De hecho, no faltan jóvenes viendo la pelea a través de internet.
—¿Qué te gustaría beber?
—preguntó Amanda a Arturo.
No fue directamente a la mesa, sino que fue a la nevera para conseguir una bebida.
—Agua suficiente —respondió Arturo, sentándose detrás de una mesa vacía.
Amanda entonces tomó tres botellas de agua y una botella de té antes de ir a la mesa.
Sus pedidos están listos más rápido.
El chef trajo una bandeja grande en la que había seis platos y en cada uno una pieza de carne lo suficientemente grande como para llenar incluso un estómago dilatado.
Colocó los platos en la mesa mientras seguía mirando a Amanda y Arturo, preguntándose quién comería cinco de los platos.
—Por favor, coman —dijo cuando terminó, se dio la vuelta y regresó a la parrilla, pero seguía mirando por encima de su hombro.
Arturo cogió el tenedor y el cuchillo después de que se fue, cortando la carne en su plato ordenadamente antes de empezar a comer.
Los tres hombres también se interesaron cuando vieron cuánta carne habían pedido, así que siguieron observando para ver cómo comían.
Solo momentos después, finalmente vieron cómo Arturo seguía comiendo.
No parecía rápido, pero cuando Amanda solo había comido una quinta parte de la carne, él había terminado un plato y cogió uno nuevo.
Justo después de eso, el hombre que parecía tener unos 30 años finalmente se levantó y se acercó a ellos.
Tenía el pelo castaño bien peinado, llevaba dos anillos de diamantes, lo que era bastante impresionante a primera vista.
Amanda lo miró fijamente mientras se acercaba, pero Arturo siguió comiendo, ignorándolo como si no hubiera notado su presencia.
Sin embargo, él no pareció molestarse, pensando que Arturo podría tener una ligera diferencia con las personas normales, algo que quedó claro por la cantidad que comía.
—Soy Alan, Director de Recursos de la Compañía Prima Coal, ¿estoy calificado para saber sus nombres y el de su hermano, señorita?
—le dijo a Amanda, aparentemente pensó que eran hermanos.
Justo después de decir eso, no pudo evitar sorprenderse porque Amanda negó con la cabeza, dijo:
—No, no estás calificado, y no somos hermanos, somos amantes.
La respuesta de Amanda hizo que Arturo la mirara de reojo, pero no hizo ningún comentario.
Lo que Amanda notó fueron los ojos de Arturo después de que ella habló, su reacción impasible la decepcionó un poco pero se alegró de que no pareciera que quisiera reprenderla.
—¿Por qué sigues aquí?
—Amanda le preguntó a Alan al ver que no se iba.

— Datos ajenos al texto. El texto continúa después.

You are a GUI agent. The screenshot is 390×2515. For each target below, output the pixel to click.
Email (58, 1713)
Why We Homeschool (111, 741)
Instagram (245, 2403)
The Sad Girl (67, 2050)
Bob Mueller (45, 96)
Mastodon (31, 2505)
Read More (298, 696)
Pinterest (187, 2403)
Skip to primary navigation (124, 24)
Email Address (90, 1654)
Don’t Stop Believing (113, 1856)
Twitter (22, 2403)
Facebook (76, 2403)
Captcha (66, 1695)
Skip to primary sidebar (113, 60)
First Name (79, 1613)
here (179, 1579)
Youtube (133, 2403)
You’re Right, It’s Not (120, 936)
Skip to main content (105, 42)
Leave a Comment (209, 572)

La expresión de Alan cambió rápidamente.
Se sintió humillado cuando se dio cuenta de que Amanda no se preocupaba por él en absoluto.
—¡Hmph!
—gruñó con fastidio, se dio la vuelta y regresó a su mesa sin decir nada.

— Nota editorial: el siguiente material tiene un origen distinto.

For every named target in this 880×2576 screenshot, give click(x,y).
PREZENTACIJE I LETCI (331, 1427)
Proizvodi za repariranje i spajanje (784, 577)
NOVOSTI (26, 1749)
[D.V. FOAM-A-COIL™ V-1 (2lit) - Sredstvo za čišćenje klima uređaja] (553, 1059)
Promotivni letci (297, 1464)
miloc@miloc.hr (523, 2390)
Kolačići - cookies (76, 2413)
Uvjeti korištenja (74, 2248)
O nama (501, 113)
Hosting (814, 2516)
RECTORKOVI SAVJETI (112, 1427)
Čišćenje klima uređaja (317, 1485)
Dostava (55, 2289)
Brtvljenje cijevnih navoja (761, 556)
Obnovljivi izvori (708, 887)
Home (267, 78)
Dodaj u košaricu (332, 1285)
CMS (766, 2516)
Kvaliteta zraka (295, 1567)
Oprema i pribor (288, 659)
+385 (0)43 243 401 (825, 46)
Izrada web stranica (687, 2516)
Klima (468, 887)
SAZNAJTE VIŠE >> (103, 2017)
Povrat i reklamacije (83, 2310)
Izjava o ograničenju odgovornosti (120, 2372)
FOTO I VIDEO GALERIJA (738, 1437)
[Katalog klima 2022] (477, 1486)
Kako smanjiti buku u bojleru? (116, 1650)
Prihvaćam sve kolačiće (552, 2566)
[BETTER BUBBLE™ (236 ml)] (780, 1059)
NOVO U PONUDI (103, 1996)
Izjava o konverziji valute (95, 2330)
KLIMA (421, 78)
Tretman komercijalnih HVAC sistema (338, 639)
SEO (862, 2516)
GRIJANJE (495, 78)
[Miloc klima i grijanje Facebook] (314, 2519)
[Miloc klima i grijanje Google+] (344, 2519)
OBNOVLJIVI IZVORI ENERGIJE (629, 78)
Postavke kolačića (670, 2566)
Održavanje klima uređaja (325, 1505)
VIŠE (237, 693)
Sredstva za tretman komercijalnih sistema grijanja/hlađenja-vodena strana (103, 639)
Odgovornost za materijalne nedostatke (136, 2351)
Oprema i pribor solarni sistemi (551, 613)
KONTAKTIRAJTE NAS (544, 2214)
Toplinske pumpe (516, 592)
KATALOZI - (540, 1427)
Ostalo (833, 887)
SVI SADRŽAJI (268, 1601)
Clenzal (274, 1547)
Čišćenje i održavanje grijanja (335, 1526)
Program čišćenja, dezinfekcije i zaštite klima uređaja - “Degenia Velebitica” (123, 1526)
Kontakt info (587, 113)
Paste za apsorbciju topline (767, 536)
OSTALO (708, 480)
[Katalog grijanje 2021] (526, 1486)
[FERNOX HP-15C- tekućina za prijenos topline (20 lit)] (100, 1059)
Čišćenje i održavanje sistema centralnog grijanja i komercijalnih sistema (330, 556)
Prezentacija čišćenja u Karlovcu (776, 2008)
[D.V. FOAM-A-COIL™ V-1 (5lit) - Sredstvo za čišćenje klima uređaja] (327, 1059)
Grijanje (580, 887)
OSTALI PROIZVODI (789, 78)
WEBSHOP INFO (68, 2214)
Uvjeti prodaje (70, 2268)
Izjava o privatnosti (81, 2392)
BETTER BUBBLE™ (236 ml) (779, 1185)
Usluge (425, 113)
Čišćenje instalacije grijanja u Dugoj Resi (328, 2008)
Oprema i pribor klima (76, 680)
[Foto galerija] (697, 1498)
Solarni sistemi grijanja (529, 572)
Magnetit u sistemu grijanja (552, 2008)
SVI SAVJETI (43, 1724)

Los dos hombres de mediana edad se rieron mientras lo miraban.
Alan podría haberse sentido profundamente ofendido, pero sabía que no podía hacer nada precipitado antes de saber bien quiénes eran Amanda y Arturo.
Momentos después, un hombre de mediana edad acompañado por una hermosa mujer entró al restaurante.
La expresión cínica de Amanda apareció inmediatamente en el momento en que los vio.
Sin embargo, el hombre de mediana edad también mostró una expresión siniestra cuando la vio.
Sacó su teléfono y comenzó a grabar, lo que fue bastante sorprendente.
—Jameson, ¿qué estás haciendo?
—preguntó Amanda.
Alan y los dos hombres de mediana edad reconocieron a Jameson.
En sus ojos, Jameson es un pez gordo porque es uno de los pocos que tiene el título de multimillonario, alguien que tiene un patrimonio neto de más de mil millones de dólares.
Querían saludar a Jameson, pero se sorprendieron por la forma en que Amanda se dirigió a él.
Eso confirma que Amanda también es importante, tal vez no ella, pero al menos su papá.
—Je je —Jameson se rió—.
Amanda, eres realmente mala y valiente, trayendo al sobrino de la Sra.
Isabel a este lugar.
Le contaré a la Sra.
Isabel sobre esto, veamos qué te hará.